Show every line that contains the string "height", with case counting.
___ Rows
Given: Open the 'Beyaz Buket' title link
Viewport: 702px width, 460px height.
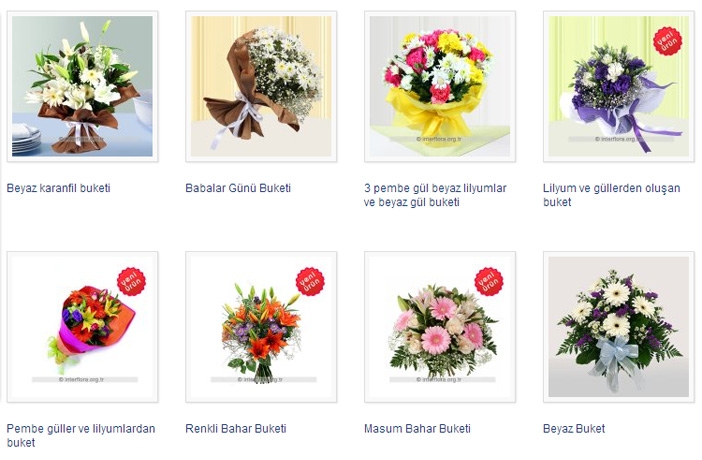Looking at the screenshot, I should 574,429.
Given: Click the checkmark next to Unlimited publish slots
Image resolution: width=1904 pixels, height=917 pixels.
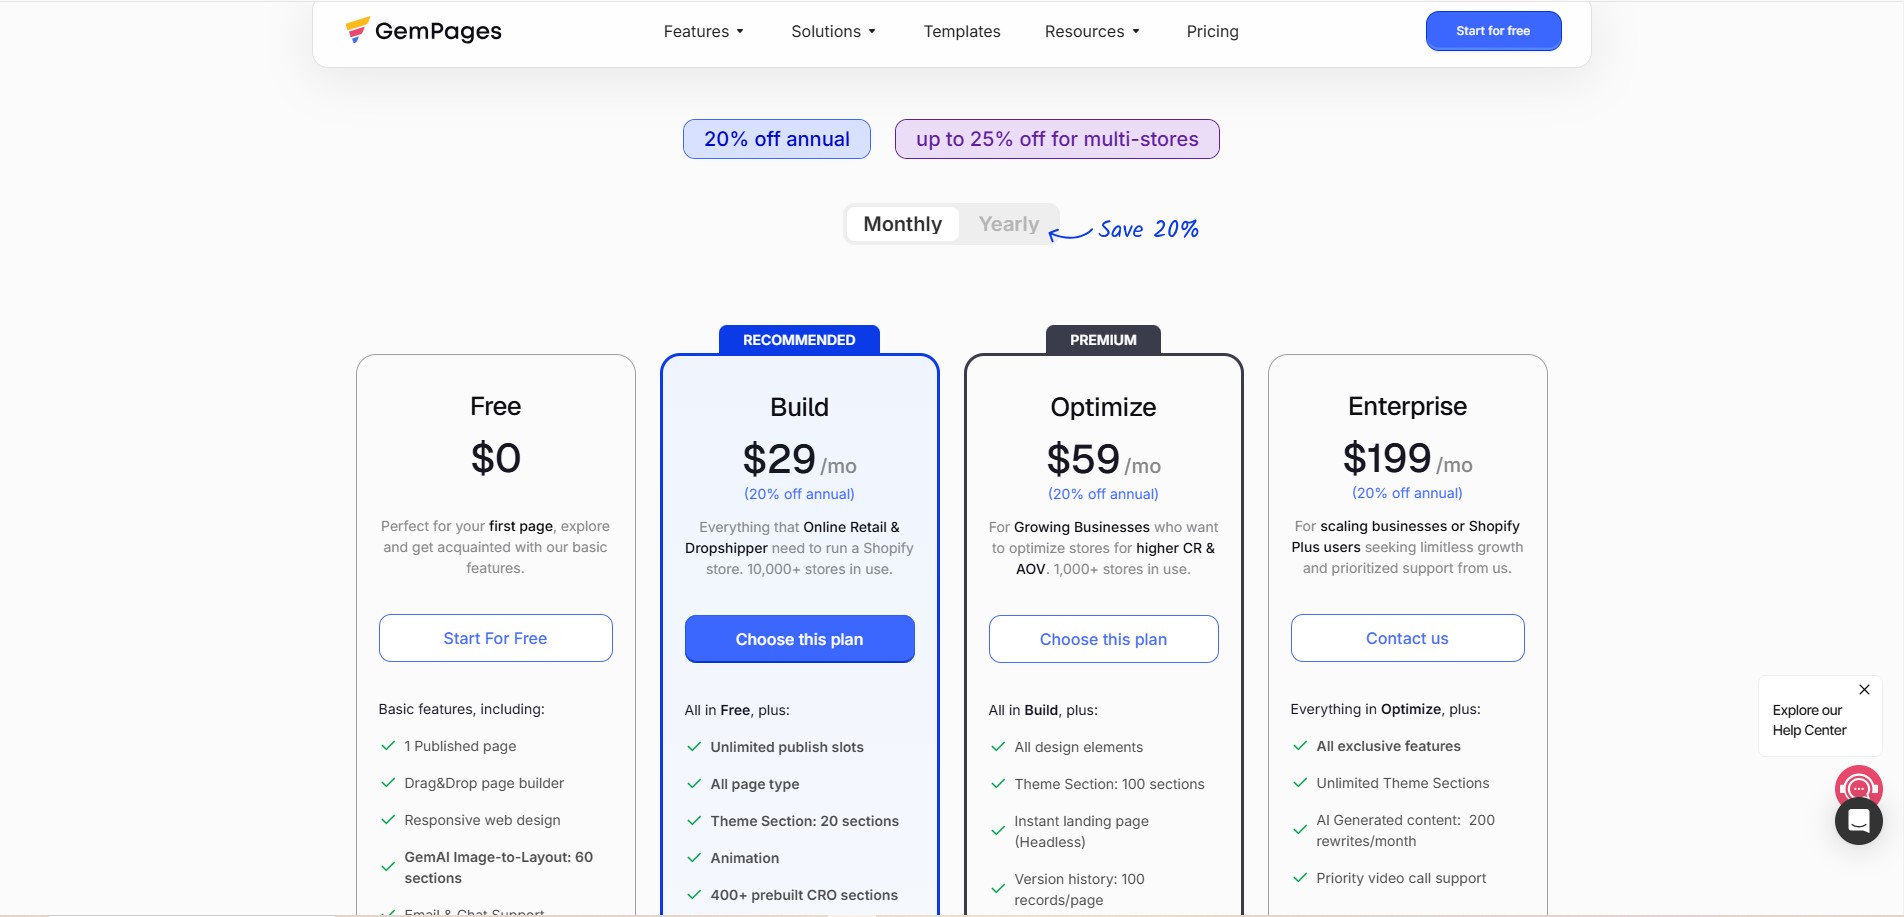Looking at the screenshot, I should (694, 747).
______
___ Rows
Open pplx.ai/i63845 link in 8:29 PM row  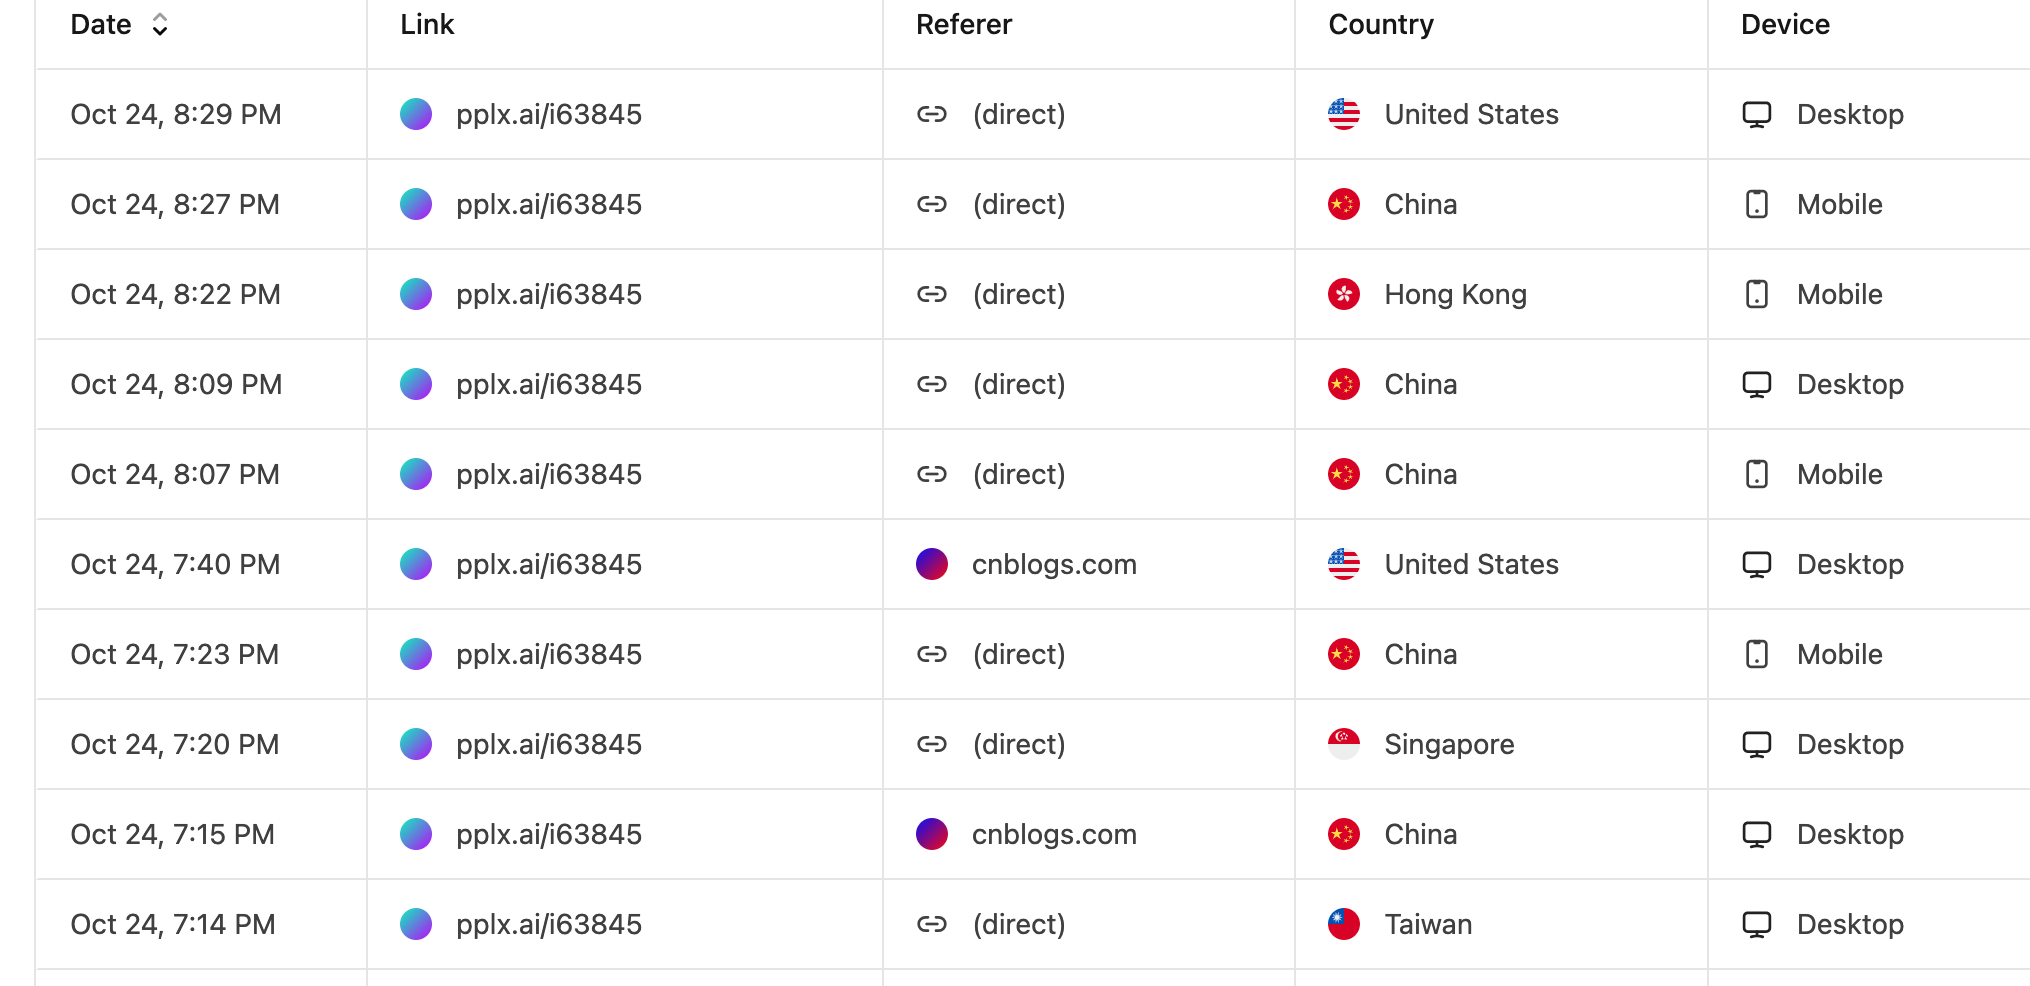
______
=== Solution to this problem ===
Viewport: 702px width, 460px height.
Image resolution: width=1904 pixels, height=917 pixels.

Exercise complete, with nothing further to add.